[DIRECTIONS]: Scan the material below and copy every line holding the word "computer".

[INFORMATION PROVIDED]:

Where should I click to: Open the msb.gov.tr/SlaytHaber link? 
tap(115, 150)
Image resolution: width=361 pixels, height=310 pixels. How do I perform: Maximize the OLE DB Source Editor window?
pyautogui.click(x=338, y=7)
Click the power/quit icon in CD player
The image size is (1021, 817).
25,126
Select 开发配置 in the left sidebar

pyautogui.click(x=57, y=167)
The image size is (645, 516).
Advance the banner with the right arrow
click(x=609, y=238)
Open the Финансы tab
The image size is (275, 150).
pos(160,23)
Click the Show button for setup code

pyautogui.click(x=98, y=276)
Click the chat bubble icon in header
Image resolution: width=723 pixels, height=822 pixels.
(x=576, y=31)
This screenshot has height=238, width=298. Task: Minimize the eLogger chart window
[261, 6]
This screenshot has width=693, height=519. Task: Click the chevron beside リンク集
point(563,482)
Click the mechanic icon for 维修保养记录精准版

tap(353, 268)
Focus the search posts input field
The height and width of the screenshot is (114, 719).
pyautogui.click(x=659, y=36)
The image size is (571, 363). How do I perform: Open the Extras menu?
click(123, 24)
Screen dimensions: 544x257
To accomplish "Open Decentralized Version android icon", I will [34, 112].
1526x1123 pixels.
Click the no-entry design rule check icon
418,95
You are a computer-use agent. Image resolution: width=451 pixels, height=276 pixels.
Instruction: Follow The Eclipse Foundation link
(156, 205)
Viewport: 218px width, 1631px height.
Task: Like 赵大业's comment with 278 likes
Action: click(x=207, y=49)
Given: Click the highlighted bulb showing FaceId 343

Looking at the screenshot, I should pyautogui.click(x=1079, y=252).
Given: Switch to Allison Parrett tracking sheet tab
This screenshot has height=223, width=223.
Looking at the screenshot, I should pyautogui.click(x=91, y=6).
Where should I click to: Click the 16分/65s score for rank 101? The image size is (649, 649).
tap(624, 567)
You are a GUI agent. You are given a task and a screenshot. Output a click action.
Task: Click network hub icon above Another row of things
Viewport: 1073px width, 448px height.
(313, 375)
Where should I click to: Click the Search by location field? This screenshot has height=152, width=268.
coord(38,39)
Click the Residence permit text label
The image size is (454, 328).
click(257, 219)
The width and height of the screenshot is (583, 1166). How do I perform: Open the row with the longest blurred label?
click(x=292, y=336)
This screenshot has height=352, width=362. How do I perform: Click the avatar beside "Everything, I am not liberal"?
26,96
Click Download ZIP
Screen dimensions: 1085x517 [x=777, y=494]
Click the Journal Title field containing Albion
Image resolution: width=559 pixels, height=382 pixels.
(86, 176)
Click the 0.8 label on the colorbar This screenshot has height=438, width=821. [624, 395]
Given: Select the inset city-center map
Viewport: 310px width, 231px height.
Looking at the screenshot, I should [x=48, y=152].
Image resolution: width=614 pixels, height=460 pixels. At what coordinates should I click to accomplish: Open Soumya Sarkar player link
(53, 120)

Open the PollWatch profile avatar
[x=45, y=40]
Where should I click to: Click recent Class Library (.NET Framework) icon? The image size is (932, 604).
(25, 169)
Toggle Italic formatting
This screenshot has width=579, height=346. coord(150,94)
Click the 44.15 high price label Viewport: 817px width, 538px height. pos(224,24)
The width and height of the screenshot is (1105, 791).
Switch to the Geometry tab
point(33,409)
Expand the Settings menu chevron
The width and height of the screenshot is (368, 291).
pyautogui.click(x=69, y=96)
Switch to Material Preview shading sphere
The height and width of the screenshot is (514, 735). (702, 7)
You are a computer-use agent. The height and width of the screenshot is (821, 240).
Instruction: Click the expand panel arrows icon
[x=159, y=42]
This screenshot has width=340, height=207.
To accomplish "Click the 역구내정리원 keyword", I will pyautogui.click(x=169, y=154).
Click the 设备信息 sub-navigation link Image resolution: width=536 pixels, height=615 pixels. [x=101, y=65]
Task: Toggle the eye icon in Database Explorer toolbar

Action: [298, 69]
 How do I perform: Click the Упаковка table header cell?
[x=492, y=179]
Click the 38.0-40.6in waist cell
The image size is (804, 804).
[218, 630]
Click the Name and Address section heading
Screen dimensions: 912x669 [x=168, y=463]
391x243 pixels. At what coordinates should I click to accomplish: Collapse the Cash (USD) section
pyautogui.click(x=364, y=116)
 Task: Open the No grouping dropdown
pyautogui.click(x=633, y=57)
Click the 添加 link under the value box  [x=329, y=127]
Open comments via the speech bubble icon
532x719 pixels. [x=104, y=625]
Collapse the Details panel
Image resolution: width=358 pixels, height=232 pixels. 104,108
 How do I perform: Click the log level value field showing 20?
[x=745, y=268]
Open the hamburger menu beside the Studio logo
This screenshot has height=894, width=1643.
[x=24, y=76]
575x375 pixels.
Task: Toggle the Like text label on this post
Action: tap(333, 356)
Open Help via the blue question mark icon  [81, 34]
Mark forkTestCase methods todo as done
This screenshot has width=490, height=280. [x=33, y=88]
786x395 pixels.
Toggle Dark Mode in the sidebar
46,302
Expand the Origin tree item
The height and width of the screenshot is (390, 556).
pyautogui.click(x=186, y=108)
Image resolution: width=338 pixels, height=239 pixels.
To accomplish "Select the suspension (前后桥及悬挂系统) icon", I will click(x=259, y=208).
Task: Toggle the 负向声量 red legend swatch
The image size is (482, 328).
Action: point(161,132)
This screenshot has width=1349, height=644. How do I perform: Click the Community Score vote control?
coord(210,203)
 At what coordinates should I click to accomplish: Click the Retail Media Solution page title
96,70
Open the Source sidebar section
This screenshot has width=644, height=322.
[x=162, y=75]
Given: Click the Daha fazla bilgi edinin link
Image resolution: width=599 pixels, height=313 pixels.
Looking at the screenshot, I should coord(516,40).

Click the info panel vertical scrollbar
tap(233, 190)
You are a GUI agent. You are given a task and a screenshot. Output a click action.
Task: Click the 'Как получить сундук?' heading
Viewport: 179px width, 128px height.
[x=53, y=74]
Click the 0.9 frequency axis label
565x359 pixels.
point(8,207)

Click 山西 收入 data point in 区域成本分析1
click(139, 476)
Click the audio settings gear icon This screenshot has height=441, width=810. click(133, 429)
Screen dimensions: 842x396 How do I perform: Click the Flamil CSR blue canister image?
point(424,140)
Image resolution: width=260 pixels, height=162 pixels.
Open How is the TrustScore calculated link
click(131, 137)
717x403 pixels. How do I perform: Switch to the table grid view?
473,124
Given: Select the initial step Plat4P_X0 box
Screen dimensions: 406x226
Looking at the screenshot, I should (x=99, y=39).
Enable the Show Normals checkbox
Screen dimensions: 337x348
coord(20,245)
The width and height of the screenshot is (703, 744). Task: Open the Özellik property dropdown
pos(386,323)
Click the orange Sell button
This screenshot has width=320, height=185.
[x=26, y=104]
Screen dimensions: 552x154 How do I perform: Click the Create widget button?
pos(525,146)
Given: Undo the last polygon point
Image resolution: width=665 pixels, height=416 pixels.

[ANSWER SECTION]:
You are a computer-use agent. Image resolution: width=451 pixels, height=276 pixels.
You are a computer-use agent. The height and width of the screenshot is (821, 240).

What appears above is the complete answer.